[Word and element pointing entries]
◇ ◇ ◇ ◇ ◇

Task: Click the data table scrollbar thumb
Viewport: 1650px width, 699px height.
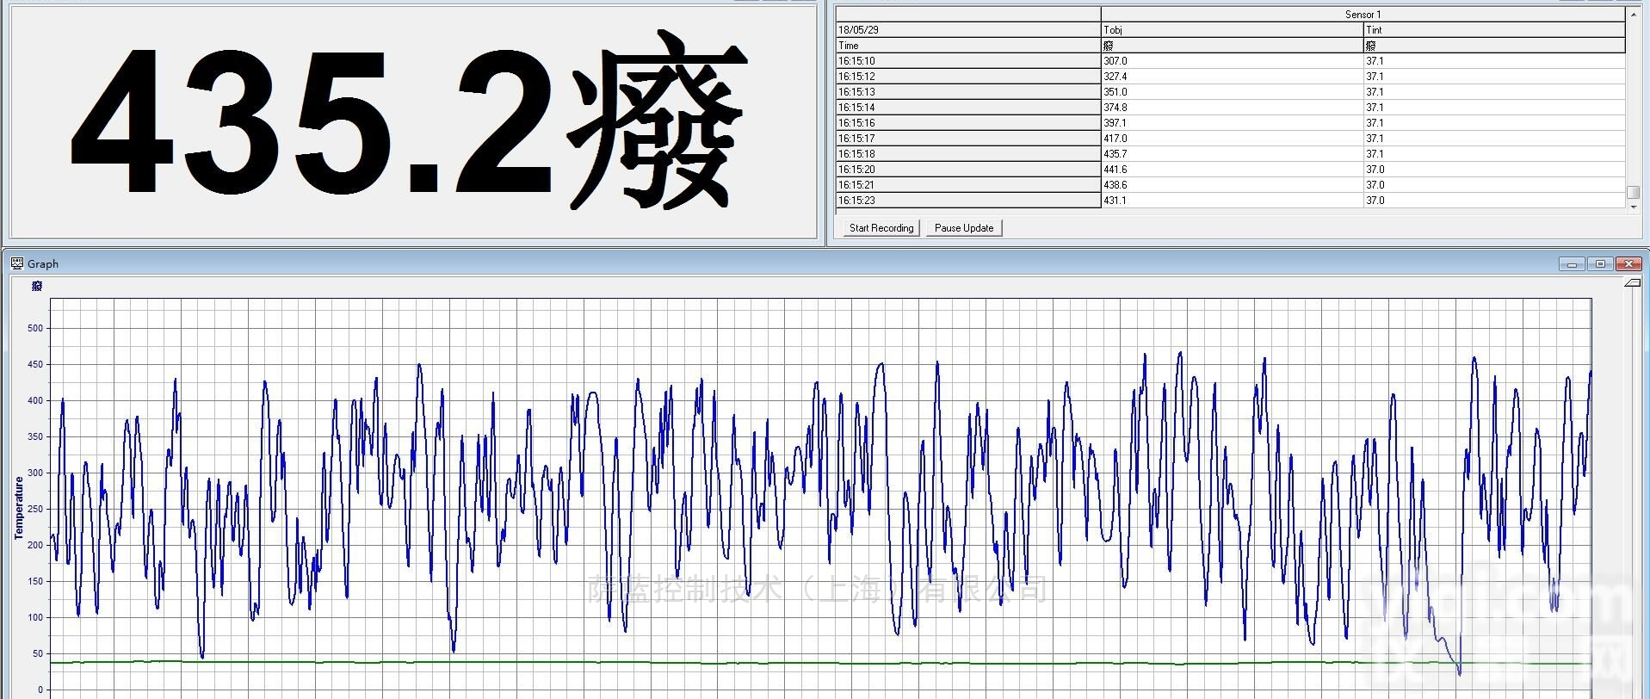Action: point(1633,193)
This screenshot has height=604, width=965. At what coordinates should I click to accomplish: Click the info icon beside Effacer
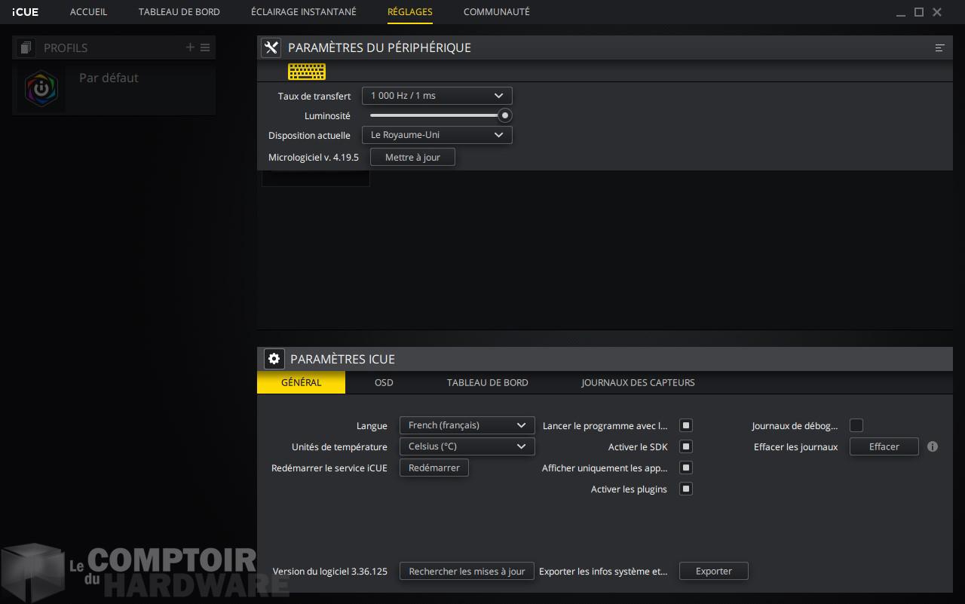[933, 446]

◇ ◇ ◇ ◇ ◇

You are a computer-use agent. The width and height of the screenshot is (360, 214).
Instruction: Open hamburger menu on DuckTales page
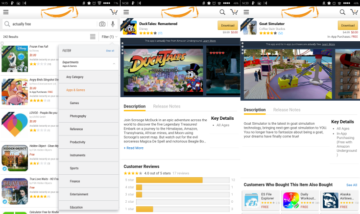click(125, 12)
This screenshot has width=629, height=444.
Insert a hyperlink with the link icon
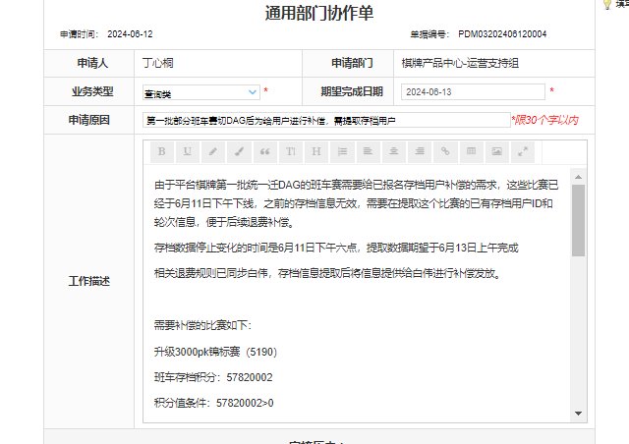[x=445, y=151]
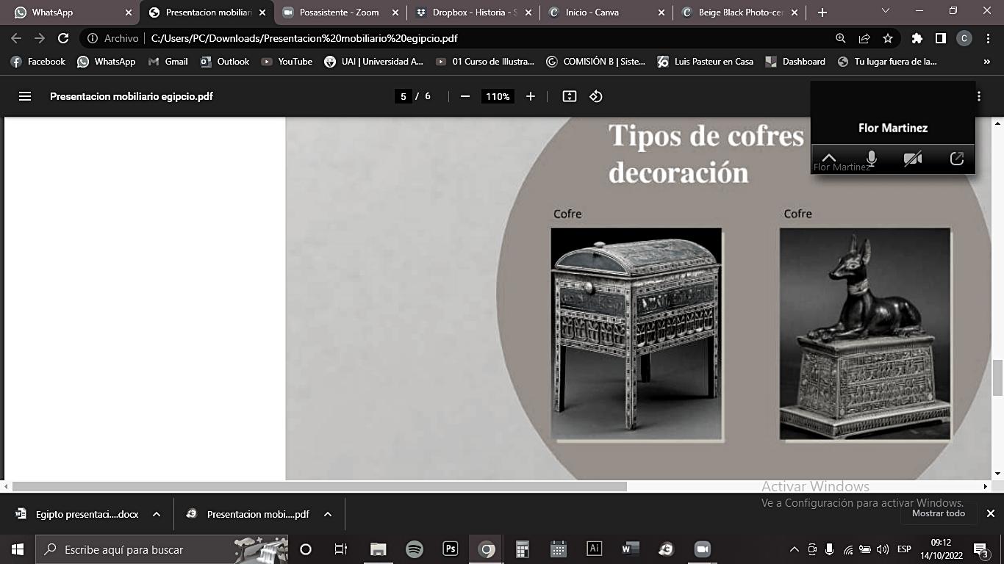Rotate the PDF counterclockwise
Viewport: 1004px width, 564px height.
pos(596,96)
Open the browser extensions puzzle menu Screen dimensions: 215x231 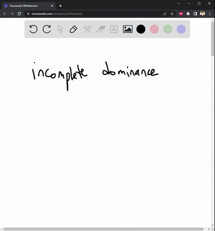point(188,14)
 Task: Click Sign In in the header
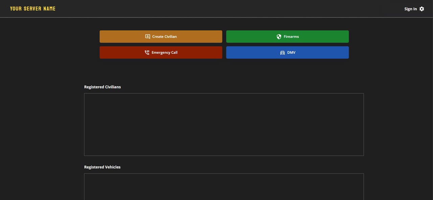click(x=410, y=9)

◇ ◇ ◇ ◇ ◇

# PROBLEM STATEMENT:
Select every line in the items above that contains the word "This", and copy each of those lines in full.

# THE RESULT:
This screenshot has height=604, width=965. At what coordinates should I click to accomplish: Click the info icon beside Effacer
This screenshot has width=629, height=444.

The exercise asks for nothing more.